Should cattle producers be applying more scrutiny to retail beef margin share?

Jon Condon, 06/07/2023

THIS opinion item published on Beef Central on Tuesday, Yawning gap between retail and livestock price information disadvantages producers, has attracted wide reader comment.

Indeed it currently appears among Beef Central’s Most Popular items list (click on the icon “Today’s News/Most Popular” at top left of our home page to view).

In it, NSW beef producer and former meat sales executive Andrew Dunlop draws attention to a lack of collection of retail beef price data, which he suggests means producers have no information on what consumers are paying and what should be a fair price for their livestock.

The article and reader responses have motivated us to dig into some history on the topic that may add some context to the current discussion.

Some years ago during an industry annual general meeting, Meat & Livestock Australia committed publicly to producing a quarterly “Producers’ share of retail dollar” calculation.

Exactly when that happened is hard to determine, and none of the current cohort of MLA markets intelligence staff have been around long enough to remember. However we tracked down a former MLA senior staffmember who has clear recollection of the events.
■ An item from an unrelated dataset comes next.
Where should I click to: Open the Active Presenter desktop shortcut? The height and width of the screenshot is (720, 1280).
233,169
He agreed that the original request probably stemmed from the Australian Beef Association, but conceded it may have been Cattle Council of Australia.

MLA delivered on its commitment, and for the next few years, pumped out a quarterly summary of the cattle (and sheepmeat) producers’ share of the retail dollar.
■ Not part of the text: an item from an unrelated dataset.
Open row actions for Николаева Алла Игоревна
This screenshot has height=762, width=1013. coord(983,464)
Here’s a graph showing that information, tracing retrospectively from MLA’s launch in 1997 to September 2016:

The historical average for that 19-year dataset suggested an average of 34pc share for beef producers (green line) and 48pc for lamb (red). No explanation was found for why lamb was so much higher. However what was also clear was considerable volatility. In the worst of years, beef’s share fell to around 25pc, and lamb 30pc. But in the best of times, beef share to producers soared to well above 50pc, and lamb 60pc.

Lack of interest

But then, in September 2016, MLA’s retail share report stopped. The reasons were not made clear at the time, but cost, and level of stakeholder interest, were put forward as possible factors.

Others who were part of the information-gathering and calculation process at the time, but who have since moved on from employment at MLA, said the project “Just died on the vine,” through lack of interest.
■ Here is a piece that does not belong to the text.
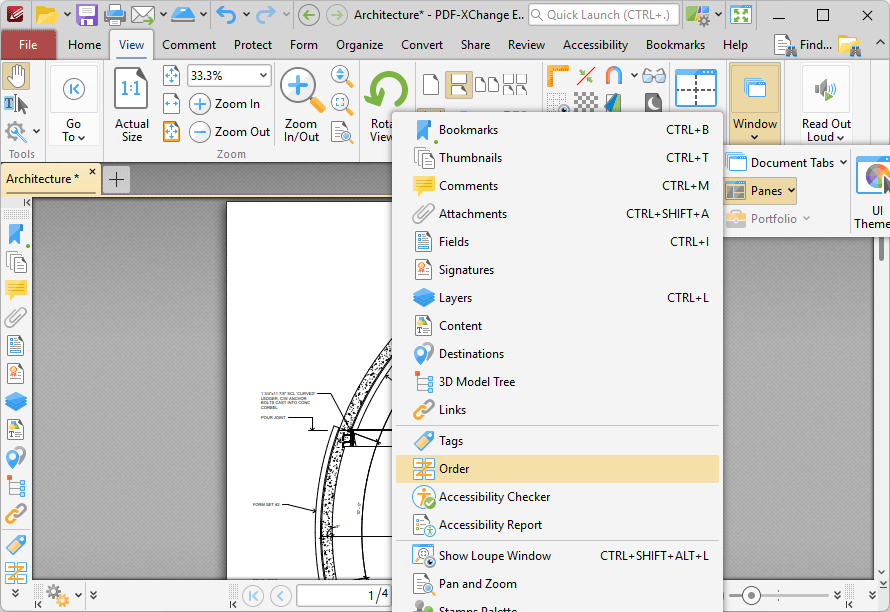This screenshot has height=612, width=890.
Task: Close the Architecture document tab
Action: coord(92,172)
“There might have been five stakeholders who were interested, but nobody else cared,” he told Beef Central.

He made the point, however, that cattle producers appeared to only ever show interest in ‘who’s getting the share of the retail dollar’ during times when cattle prices are perceived as low (like now.)

“Nobody was asking about share of retail dollar over the last two years, when cattle prices shot to record highs, and both processors and retailer margins were cut to nothing – and in many cases negative,” he pointed out.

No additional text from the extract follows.